Crime and Punishment was written and published in pre–Civil War Russia in 1866—roughly 160 years ago, in a country, culture, and social order radically different from the one I inhabit today. And yet, reading it now, I was struck by how believable and relevant it still feels. Yes, the names can be difficult to track, and the historical distance can create friction for modern readers. In our Side Quest Book Club Podcast episode, co-host Slava provides helpful historical context that clarifies much of this. But once oriented, it becomes clear why this novel has endured. Its tense moments pull you to the edge of your seat, and its philosophical monologues linger long after the page is turned—echoing debates that remain unresolved today.

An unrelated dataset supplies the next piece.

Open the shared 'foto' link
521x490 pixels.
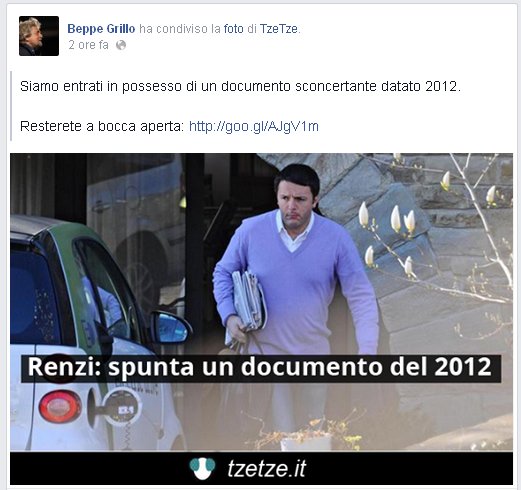(x=233, y=29)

Raskolnikov spends much of the opening of the novel isolated from society. He withdraws from his studies, cuts himself off from others, and lives almost entirely inside his own thoughts—unchecked, uncorrected, and unchallenged. From this isolation, he fixates on the injustices of the world. And who could blame him? I am reading this novel 160 years later in a world of cars, smartphones, indoor plumbing, hot water, and endless entertainment—comforts nonexistent or otherwise largely unavailable in nineteenth-century Russia. Yet suffering and injustice have not disappeared. It is often easier to withdraw from reality than to face rejection, limitation, and the restlessness that comes from recognizing our own inadequacies.

Withdrawing from society is even more accessible today. Doom-scrolling, numbing ourselves behind screens, and opting out of real presence has become normal. Many choose a kind of half-existence—neither fully alive nor fully engaged—because facing reality is painful. From behind screens, people engage with family, neighbors, and even friends with a false sense of distance and safety, as though there are no consequences for what is believed or said online. When you live only in your own mind, there is no external moral reality to confront—no truth that requires sacrifice, humility, or the painful process of dying to self in order to truly live. In this mindset, you owe nothing to society.  Instead, society owes you everything.  Feelings become the highest authority. Everything becomes distorted.

Illustrator D. Shmarinov

This is the mindset Raskolnikov adopts. He refuses the long, difficult sacrifices required to become a great man. Instead of submitting himself to reality, he attempts to escape it. He convinces himself that he is owed something by society—that his supposed superiority justifies taking what he wants by force. Murder becomes, in his mind, a rational act. But reality cannot be avoided forever. All debts eventually come due. Raskolnikov learns this the hard way. In killing the pawnbroker and her sister, he has not merely taken two lives—he has destroyed his own. There is no undoing the act. There is no return to who he was before or who he could have become.

The debates and monologues Dostoevsky pens in Crime and Punishment are still unfolding around us today, just in different clothes. Will you withdraw from reality, or will you face it? That question—uncomfortable and unavoidable—is why this novel still matters.